WHAT IS REQUIRED:
The records below are to be retyped in full, without any alteration.

(Stored records)
——————

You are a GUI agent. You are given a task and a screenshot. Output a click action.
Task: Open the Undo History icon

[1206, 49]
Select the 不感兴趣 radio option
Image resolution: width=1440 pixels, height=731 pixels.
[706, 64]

——————

EXERCISE RESPONSE:
You are a GUI agent. You are given a task and a screenshot. Output a click action.
Task: Open the Undo History icon

[1206, 49]
Select the 不感兴趣 radio option
Image resolution: width=1440 pixels, height=731 pixels.
[706, 64]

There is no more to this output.